La « société de confiance » numérique...

Assurément, le socle de la « société de confiance » s'effrite et l'essor des crypto-monnaies interpelle. Le trimestriel « L’Economie politique » dresse un état des lieux des nouvelles formes de « confiance numérique » à l'ère des technologies de l’exponentiel…

 

« Créer de la monnaie » à l’ère du numérique, ce serait aujourd’hui aussi facile que de taper des chiffres sur un clavier ? Le trimestriel L’Economie politique consacre un dossier, intitulé L’argent 2.0, à ce « jeu d’enfant » qui ne va pas sans « dégâts collatéraux » engendrés par les précédentes vagues d’ « innovations » - avec le sempiternel « motif spéculatif » en embuscade, toujours prompt à miser sur le vide mais aux dépens des « vrais gens »... Dans son éditorial, Sandra Moati rappelle : «  Pas de finance sans confiance : le crédit repose sur la croyance du prêteur en la capacité de remboursement du débiteur. La confiance est la clé de voûte du système des paiements, quelle que soit la sophistication des instruments monétaires et financiers (…) Dans nos économies monétaires modernes, un système hiérarchisé de tiers de confiance garantit la pérennité de l’ordre monétaire : les banques font crédit (confiance) et créent ainsi la majeure partie de la monnaie en circulation ; nous faisons confiance aux banques qui fournissent les moyens de paiement à l’aide desquels nous échangeons (à l’exception notable des espèces). Cette confiance est confortée par l’Etat, qui garantit nos dépôts bancaires, et par la banque centrale, qui joue le rôle de prêteur en dernier ressort auprès des banques et assure la convertibilité de toutes les monnaies bancaires entre elles. Puis vint Internet, ce grand dynamiteur des tiers de confiance  »…

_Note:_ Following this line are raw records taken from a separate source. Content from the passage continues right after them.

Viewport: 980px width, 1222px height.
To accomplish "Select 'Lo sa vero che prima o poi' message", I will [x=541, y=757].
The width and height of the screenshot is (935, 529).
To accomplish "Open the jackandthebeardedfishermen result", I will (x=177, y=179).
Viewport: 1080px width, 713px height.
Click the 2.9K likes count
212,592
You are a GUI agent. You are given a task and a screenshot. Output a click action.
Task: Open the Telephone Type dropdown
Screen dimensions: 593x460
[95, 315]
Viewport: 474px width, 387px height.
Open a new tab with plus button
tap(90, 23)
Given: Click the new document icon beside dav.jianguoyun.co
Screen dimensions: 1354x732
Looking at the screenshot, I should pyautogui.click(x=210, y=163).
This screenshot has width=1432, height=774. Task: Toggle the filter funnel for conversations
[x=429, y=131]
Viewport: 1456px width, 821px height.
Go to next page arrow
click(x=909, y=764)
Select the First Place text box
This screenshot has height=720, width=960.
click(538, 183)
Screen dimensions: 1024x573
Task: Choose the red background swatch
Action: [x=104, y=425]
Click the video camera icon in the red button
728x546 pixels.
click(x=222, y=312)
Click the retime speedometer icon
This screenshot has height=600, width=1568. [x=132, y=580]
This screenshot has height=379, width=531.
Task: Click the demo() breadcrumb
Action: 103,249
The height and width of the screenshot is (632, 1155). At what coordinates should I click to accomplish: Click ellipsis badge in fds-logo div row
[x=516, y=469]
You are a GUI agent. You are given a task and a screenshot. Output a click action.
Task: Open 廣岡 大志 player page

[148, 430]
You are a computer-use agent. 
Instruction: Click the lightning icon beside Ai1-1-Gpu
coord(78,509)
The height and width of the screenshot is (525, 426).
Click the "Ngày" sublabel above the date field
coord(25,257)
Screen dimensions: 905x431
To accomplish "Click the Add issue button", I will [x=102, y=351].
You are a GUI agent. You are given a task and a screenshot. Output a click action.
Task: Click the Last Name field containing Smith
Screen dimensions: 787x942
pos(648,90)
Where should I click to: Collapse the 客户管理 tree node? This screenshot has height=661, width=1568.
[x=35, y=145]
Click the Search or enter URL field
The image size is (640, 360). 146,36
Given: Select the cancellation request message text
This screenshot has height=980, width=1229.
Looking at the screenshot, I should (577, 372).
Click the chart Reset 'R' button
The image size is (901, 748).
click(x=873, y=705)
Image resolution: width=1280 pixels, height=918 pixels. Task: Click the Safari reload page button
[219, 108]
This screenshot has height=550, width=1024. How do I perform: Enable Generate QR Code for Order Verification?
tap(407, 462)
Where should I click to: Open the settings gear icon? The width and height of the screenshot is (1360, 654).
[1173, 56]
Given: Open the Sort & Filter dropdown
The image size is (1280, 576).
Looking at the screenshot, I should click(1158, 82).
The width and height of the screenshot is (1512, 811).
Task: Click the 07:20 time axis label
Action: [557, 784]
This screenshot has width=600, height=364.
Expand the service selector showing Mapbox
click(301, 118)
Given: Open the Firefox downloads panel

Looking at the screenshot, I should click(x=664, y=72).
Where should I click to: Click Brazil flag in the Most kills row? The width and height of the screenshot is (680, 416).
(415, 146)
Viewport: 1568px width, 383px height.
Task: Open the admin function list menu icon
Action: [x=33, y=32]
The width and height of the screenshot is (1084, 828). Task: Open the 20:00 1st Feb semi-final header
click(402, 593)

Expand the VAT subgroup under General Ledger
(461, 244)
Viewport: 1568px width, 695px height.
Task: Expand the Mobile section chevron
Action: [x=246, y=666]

A mesure que vacille la légitimité des institutions et que s’évapore la « confiance », le discours médiatique promeut de nouvelles « machines de confiance » comme les crypto-monnaies, dont le bitcoin – « un protocole et une unité de compte à l’origine d’un système de paiement sans intermédiaire financier », créé, dit-on, en pleine crise des subprime par un nommé Satoshi Nakamoto…

Mais qui peut placer sa confiance dans la fiabilité d’un protocole mathématique et de la technique qui le supporte ? La monnaie est usuellement définie comme un « protocole d’échange », un « code résultant d’un accord social », afin que « les richesses puissent être mesurées et échangées entre ceux qui les produisent ». Sa fonction, c’est de permettre à chacun d’échanger ce qu’il « produit » (son travail, son art, son artisanat, ses marchandises, bref, son temps de vie et ses ressources utilisés pour produire quelque chose) contre ce que les autres produisent...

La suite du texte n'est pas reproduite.